4.14.2021

[film] Days of Wine and Roses (1962)

4月5日、月曜日(イースターの休み)の昼、Criterion Channelで見ました。

邦題は『酒とバラの日々』。タイトルと冒頭に流れるHenry Manciniの主題歌からロマンチック(やや曇り)程度のを想像していたら後半に情け容赦ないどん底に突き落とされてしまう。 原作はJP Millerがテレビ用に書いた58年の脚本を書き直したもの。

サンフランシスコのPR会社の営業マンJoe (Jack Lemmon)はクライアントの秘書のKirsten (Lee Remick)と船上のパーティで出会って、営業の一環で彼女にも声を掛けてデートするようになる。初めのうちは硬くてつんけんしたかんじだった彼女もJoeがBrandy Alexanderとかを教えて楽しく話しかけていくうちにお酒の楽しさを知ったのかJoeが好きになったのか結婚することにして、造園業をしているKirsenの父Ellis (Brandy Alexander)のところに伝えにいくと、あまりよい顔をしないけどわかった、って。その後に娘のDebbieも生まれて、ここまでのふたりも家族もとても幸せそうに見える。

ふたりの飲酒はどんどん泥沼にはまっていって、Joeは業績不振で大手クライアントの担当を外されてそのまま会社を辞め職を転々としてガラスに映った浮浪者みたいな自分の姿に震え、ひとり家飲みをするようになったKristenはアパートで火事を起こしそうになり、やはりこれはいかん、とふたりはDebbieを連れてEllisのところに行って、彼の造園業を手伝うことにする。はじめのうちは力仕事は楽しいな、だったのが、ちょっとだけ息抜きしようか、って力仕事の後のお酒はおいしいな、になった途端、もっとよこせって我慢できなくなり自分が温室に隠しておいた酒瓶を探して売り物の植木をぐしゃぐしゃにして病院送りになる。

* [提供資料]
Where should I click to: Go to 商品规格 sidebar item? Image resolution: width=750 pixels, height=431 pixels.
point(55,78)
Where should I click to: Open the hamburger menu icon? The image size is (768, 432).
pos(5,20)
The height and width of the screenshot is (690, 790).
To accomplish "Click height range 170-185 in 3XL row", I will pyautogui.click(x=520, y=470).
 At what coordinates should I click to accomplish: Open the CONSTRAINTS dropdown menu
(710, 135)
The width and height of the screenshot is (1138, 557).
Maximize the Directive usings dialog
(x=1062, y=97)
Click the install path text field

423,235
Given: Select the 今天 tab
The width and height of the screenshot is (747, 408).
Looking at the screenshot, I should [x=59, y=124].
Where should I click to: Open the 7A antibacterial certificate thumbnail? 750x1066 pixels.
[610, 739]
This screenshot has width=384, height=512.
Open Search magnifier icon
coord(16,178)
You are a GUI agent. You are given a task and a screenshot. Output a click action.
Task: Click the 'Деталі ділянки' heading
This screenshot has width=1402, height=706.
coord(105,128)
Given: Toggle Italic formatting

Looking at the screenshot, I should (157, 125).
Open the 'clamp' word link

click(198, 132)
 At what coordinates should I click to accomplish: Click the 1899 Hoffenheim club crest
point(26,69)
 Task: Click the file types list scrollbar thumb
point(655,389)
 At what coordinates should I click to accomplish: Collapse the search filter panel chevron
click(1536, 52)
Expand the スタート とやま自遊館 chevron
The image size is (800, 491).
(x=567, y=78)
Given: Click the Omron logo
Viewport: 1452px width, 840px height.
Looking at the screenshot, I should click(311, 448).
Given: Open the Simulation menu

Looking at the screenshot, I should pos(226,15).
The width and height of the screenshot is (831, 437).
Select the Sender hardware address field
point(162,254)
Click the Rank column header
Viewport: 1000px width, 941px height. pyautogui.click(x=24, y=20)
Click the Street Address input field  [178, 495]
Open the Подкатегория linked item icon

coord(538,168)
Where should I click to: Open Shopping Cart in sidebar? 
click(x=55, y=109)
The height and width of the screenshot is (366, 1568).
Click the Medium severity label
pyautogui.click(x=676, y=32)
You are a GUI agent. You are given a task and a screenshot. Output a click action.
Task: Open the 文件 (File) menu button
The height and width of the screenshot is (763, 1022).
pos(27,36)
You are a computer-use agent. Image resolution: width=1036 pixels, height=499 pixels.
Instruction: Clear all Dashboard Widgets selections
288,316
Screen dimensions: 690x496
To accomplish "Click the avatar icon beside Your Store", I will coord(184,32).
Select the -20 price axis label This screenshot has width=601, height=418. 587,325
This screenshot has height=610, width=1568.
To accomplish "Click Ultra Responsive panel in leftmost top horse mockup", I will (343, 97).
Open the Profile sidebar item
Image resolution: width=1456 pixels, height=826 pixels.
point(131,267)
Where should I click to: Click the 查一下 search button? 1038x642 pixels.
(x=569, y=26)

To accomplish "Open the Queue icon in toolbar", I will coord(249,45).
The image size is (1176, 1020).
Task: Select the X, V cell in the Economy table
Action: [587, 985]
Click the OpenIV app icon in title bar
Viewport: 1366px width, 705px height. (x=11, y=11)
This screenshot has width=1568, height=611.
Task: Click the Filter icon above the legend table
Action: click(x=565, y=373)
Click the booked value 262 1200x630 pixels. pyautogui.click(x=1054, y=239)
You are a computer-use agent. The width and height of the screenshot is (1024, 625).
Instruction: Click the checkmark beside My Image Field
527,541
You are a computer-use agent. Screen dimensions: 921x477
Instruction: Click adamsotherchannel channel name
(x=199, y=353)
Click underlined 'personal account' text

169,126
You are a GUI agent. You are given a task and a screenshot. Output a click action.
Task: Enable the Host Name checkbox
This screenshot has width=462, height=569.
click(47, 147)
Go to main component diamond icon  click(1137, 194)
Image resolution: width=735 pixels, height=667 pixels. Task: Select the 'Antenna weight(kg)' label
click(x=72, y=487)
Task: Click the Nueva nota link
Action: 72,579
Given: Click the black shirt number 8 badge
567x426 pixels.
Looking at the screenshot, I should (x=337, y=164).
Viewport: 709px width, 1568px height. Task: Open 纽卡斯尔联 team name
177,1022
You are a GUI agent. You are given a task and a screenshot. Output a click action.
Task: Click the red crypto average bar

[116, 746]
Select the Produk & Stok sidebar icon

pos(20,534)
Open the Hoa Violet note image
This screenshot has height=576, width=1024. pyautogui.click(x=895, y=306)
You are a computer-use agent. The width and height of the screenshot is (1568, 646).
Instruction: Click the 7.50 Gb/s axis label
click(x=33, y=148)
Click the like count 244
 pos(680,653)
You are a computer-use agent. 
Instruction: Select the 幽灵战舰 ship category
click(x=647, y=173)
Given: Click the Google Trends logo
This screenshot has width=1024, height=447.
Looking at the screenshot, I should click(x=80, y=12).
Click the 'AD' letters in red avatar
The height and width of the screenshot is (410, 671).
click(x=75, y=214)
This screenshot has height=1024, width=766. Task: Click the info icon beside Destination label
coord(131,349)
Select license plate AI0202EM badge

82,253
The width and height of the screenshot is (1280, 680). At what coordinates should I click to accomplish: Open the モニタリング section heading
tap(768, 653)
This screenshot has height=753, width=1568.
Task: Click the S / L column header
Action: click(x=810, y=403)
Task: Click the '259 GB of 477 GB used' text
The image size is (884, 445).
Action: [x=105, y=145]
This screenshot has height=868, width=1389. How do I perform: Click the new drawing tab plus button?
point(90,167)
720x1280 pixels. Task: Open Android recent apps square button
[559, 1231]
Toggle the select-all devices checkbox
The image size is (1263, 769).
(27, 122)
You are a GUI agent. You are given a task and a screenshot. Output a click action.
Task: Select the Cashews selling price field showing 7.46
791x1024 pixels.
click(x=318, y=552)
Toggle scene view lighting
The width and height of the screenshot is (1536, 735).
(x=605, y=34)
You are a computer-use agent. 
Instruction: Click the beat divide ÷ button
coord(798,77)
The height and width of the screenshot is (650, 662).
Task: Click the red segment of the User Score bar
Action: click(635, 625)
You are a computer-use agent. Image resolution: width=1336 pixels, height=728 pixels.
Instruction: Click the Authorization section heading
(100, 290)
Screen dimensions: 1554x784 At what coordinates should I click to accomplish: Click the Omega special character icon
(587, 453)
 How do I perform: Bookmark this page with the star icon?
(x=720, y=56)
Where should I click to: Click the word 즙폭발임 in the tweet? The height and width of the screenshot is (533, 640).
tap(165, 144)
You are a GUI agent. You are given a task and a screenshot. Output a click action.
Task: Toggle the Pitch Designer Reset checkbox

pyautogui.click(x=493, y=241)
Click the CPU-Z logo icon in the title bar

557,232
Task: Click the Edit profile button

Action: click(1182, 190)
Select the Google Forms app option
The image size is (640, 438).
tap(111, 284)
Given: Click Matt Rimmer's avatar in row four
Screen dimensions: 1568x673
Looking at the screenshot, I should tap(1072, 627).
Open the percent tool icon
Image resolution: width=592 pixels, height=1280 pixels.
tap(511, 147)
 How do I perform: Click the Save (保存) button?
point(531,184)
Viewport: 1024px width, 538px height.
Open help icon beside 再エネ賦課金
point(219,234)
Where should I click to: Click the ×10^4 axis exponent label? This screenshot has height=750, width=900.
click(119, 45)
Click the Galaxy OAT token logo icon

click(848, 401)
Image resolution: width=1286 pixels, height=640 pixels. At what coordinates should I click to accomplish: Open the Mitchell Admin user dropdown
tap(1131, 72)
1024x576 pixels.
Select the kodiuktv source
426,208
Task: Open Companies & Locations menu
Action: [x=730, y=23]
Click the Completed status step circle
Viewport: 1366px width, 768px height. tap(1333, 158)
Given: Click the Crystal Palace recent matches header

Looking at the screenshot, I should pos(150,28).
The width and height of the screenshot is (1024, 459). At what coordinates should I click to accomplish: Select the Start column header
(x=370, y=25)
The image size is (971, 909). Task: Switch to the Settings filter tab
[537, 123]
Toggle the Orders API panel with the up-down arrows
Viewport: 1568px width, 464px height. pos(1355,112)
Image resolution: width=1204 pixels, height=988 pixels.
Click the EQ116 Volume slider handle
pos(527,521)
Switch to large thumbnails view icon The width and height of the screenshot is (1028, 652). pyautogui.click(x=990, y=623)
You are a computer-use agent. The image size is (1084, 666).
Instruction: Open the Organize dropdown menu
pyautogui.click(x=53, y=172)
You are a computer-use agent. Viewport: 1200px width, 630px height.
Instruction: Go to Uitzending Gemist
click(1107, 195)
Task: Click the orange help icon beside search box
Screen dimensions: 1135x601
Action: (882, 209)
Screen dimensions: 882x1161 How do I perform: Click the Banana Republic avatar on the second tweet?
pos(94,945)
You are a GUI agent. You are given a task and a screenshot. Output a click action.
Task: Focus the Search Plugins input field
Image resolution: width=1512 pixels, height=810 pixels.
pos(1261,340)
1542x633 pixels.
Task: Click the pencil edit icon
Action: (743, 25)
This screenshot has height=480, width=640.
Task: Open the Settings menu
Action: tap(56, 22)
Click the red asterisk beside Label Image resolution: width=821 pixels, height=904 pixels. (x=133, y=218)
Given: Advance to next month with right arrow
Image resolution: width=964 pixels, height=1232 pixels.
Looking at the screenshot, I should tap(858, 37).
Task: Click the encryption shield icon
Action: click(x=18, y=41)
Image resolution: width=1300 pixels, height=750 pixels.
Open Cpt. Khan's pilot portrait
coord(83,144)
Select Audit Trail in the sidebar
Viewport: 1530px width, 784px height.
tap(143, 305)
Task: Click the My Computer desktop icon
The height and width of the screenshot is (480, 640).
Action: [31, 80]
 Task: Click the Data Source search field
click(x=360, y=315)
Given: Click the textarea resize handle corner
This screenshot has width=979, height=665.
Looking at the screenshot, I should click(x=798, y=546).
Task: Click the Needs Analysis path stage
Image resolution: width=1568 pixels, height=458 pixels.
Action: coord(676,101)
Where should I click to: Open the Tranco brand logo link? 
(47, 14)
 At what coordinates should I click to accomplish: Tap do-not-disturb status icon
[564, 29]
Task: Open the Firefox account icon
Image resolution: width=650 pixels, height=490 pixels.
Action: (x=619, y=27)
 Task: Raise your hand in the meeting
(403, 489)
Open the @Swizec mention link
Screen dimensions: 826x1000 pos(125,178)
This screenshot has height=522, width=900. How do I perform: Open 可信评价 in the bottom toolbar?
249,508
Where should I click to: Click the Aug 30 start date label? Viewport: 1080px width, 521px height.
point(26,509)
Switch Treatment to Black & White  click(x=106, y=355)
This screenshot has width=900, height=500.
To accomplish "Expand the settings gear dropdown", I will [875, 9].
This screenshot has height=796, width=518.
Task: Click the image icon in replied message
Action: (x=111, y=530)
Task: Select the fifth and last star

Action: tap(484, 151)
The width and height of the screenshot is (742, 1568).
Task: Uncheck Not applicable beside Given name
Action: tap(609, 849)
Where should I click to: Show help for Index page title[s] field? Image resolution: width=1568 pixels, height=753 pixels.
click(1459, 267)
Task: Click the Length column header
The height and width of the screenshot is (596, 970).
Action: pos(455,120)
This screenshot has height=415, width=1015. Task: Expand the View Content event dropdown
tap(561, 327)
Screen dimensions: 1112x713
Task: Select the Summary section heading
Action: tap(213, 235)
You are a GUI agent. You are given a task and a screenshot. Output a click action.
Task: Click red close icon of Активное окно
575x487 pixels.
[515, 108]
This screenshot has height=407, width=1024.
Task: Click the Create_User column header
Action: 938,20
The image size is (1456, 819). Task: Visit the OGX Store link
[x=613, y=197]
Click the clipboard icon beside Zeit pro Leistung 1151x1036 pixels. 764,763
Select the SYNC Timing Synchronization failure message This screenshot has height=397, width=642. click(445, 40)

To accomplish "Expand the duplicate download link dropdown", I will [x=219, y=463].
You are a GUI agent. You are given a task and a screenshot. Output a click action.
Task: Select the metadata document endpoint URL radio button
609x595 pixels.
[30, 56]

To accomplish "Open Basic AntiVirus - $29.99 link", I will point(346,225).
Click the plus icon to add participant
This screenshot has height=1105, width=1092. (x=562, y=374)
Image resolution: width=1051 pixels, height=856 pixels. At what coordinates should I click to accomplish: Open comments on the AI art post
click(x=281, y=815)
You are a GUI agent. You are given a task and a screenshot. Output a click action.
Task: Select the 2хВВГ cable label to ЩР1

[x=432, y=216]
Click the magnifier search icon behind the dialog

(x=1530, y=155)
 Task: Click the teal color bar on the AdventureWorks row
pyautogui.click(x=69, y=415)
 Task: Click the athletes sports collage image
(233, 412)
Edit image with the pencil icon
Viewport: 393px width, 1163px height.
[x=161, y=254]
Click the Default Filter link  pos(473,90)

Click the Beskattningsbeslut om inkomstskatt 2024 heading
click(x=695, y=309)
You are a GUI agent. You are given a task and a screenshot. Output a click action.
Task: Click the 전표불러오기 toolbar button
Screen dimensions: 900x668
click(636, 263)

* [課題]
次の(a)〜(c)の記述が提示文の内容と一致するかを判定し、それぞれ「はい」か「いいえ」で答えてください。あわせて、判定の決め手となる提示文の語句を正確に引用してください。
(a) 筆者はこの映画をイースターの休みの日にCriterion Channelで見た。
(b) この作品の原作は、JP Millerが書いた小説である。
(c) Joeは大手クライアントの担当を外された後も、同じ会社に勤め続けた。

* [回答]
(a) はい。「4月5日、月曜日(イースターの休み)の昼、Criterion Channelで見ました。」
(b) いいえ。「原作はJP Millerがテレビ用に書いた58年の脚本を書き直したもの。」
(c) いいえ。「大手クライアントの担当を外されてそのまま会社を辞め」